TASK OBJECTIVE:
After finding the line containing "How do I perform: Click the Várpalota" below, please output that line and each following one through the line containing "Given: Open the $BTC cashtag", exactly as written.

DATASET RECORDS:
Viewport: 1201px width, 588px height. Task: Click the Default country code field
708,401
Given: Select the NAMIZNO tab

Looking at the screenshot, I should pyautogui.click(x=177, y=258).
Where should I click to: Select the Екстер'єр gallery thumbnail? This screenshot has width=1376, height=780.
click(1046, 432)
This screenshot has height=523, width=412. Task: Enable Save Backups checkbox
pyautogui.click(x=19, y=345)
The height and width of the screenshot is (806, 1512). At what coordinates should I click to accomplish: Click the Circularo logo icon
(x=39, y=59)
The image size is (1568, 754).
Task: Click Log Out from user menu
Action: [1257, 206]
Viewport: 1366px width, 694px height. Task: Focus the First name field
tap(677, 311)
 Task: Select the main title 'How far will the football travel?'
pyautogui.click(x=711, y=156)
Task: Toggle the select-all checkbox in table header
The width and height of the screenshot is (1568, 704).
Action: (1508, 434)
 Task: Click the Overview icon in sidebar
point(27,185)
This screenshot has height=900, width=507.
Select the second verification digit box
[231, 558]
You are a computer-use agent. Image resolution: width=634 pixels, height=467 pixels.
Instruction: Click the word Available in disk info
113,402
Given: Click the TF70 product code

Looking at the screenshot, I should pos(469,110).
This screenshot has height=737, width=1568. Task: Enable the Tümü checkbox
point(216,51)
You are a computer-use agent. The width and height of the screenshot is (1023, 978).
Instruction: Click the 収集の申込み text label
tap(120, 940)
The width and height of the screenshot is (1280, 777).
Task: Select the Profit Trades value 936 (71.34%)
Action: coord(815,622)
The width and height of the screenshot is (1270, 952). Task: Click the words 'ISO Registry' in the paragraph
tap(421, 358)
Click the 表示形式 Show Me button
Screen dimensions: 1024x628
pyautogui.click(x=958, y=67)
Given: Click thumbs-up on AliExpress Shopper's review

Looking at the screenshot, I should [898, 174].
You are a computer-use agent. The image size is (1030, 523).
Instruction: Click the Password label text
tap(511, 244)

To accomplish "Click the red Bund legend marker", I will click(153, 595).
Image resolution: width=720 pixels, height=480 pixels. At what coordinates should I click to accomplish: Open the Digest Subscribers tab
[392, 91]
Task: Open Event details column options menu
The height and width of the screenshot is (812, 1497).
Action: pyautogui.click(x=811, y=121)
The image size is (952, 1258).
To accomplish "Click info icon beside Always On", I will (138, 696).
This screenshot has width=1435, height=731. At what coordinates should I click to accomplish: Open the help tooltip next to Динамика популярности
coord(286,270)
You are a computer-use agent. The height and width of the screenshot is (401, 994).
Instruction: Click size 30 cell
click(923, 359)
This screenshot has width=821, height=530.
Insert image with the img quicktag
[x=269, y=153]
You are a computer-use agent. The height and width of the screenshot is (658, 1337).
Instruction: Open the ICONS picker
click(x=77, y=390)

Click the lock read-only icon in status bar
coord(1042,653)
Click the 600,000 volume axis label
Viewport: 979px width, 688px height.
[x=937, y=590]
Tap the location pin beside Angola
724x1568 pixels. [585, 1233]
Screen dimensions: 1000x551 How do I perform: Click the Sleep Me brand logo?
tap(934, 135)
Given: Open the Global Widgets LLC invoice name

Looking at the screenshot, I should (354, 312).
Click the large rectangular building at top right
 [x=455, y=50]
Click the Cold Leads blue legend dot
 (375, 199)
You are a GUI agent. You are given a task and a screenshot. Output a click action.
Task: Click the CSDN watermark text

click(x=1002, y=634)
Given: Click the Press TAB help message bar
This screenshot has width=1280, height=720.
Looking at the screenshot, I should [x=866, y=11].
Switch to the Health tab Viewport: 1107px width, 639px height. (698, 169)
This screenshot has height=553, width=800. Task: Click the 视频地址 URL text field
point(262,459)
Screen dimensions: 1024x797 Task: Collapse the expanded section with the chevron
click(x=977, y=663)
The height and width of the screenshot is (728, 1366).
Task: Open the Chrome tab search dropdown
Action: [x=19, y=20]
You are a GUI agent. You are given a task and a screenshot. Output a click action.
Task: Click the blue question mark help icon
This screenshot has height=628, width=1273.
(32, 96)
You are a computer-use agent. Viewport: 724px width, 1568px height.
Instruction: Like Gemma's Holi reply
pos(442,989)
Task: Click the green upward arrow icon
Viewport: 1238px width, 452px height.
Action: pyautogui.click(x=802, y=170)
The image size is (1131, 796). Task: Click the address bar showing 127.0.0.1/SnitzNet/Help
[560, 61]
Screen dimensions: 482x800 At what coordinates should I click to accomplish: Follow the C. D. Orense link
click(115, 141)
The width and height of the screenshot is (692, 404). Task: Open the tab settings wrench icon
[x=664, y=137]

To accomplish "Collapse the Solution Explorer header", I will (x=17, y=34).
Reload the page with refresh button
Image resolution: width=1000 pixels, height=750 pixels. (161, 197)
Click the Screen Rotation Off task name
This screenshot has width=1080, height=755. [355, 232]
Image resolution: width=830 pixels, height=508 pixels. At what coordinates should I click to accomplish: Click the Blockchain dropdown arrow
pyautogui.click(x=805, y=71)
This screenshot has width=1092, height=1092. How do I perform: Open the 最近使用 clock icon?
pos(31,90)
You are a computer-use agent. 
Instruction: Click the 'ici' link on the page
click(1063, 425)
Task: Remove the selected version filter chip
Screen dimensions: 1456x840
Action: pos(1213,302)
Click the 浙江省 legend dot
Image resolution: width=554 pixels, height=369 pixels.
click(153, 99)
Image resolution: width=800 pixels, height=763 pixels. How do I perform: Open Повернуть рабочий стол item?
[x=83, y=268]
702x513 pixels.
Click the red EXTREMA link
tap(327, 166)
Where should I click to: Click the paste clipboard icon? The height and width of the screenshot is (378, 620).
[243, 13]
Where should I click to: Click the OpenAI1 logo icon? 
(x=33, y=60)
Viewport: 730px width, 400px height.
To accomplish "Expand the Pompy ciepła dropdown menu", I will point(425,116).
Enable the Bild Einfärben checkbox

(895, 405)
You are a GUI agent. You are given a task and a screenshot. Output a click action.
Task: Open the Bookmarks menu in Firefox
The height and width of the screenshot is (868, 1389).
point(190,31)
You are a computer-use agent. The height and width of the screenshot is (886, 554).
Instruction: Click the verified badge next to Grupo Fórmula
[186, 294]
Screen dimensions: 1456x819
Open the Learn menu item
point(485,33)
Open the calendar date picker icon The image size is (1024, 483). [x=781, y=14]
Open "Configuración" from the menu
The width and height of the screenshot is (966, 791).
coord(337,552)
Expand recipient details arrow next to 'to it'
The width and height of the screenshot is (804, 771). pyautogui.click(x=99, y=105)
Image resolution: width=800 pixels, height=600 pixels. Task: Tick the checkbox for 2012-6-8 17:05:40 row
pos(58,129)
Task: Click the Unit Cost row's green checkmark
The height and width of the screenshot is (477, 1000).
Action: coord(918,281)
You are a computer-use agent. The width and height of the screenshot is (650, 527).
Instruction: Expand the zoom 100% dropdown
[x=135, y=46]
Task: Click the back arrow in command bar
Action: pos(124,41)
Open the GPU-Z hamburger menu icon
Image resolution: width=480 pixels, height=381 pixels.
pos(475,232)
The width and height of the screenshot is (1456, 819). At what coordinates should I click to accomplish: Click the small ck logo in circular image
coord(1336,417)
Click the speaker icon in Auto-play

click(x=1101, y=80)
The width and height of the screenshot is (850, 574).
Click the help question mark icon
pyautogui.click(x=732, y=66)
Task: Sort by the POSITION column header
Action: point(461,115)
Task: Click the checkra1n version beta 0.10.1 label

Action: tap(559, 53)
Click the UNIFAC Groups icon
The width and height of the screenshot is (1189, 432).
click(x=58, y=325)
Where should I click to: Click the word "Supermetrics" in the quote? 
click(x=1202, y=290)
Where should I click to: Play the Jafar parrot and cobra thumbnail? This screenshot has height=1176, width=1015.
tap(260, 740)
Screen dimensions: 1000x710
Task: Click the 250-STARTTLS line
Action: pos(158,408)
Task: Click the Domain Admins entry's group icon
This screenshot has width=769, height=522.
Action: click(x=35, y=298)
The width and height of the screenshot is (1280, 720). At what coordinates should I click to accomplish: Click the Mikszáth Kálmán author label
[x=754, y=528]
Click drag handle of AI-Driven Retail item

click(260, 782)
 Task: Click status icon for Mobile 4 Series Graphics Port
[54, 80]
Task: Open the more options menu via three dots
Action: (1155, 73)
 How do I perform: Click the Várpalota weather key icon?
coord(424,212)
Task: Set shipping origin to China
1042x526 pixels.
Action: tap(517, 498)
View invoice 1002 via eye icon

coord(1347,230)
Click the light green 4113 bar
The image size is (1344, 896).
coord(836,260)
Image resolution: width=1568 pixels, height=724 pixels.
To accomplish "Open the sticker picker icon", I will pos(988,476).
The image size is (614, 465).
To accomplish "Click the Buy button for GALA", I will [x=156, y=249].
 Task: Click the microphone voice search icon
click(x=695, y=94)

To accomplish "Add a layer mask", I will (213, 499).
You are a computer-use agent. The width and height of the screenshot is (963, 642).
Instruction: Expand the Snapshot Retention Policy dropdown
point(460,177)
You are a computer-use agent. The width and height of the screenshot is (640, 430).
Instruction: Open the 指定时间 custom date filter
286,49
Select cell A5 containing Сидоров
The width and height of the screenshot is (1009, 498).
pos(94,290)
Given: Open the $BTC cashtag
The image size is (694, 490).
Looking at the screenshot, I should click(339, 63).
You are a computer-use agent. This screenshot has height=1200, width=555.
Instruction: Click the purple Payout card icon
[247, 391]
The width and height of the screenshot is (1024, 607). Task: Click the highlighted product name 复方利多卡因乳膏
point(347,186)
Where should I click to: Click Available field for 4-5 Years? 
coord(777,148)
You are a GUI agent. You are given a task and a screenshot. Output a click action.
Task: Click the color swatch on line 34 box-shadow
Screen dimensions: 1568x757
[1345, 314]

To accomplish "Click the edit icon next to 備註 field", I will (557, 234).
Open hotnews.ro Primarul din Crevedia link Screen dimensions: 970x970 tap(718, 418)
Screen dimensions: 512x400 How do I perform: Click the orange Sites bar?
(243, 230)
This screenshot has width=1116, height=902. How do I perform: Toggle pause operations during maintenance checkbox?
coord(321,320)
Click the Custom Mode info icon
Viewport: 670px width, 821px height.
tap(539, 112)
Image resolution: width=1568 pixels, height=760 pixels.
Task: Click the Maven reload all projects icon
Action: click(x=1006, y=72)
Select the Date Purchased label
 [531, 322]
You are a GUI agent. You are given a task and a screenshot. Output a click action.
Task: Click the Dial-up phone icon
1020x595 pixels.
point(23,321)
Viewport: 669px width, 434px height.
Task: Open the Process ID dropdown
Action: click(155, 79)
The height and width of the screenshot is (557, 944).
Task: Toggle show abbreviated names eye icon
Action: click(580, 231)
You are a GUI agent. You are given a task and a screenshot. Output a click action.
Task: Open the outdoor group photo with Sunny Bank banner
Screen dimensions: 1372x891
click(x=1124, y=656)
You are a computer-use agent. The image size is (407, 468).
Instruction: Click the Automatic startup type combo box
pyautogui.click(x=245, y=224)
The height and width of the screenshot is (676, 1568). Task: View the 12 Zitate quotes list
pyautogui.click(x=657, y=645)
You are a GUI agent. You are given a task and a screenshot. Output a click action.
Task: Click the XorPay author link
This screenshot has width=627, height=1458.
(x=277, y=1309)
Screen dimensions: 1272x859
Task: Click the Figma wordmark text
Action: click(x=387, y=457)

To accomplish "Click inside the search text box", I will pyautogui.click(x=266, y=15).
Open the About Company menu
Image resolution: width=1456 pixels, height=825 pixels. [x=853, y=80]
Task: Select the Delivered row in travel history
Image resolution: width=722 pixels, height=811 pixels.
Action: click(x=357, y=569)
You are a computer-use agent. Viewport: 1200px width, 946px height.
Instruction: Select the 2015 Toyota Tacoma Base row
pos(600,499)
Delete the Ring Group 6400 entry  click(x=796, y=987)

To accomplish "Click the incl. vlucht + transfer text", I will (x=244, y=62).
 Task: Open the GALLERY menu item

ANSWER TO THIS PROBLEM:
 How do I perform: Click the Várpalota weather key icon?
coord(424,212)
Task: Set shipping origin to China
1042x526 pixels.
Action: tap(517, 498)
View invoice 1002 via eye icon

coord(1347,230)
Click the light green 4113 bar
The image size is (1344, 896).
coord(836,260)
Image resolution: width=1568 pixels, height=724 pixels.
To accomplish "Open the sticker picker icon", I will pos(988,476).
The image size is (614, 465).
To accomplish "Click the Buy button for GALA", I will [x=156, y=249].
 Task: Click the microphone voice search icon
click(x=695, y=94)

To accomplish "Add a layer mask", I will (213, 499).
You are a computer-use agent. The width and height of the screenshot is (963, 642).
Instruction: Expand the Snapshot Retention Policy dropdown
point(460,177)
You are a computer-use agent. The width and height of the screenshot is (640, 430).
Instruction: Open the 指定时间 custom date filter
286,49
Select cell A5 containing Сидоров
The width and height of the screenshot is (1009, 498).
pos(94,290)
Given: Open the $BTC cashtag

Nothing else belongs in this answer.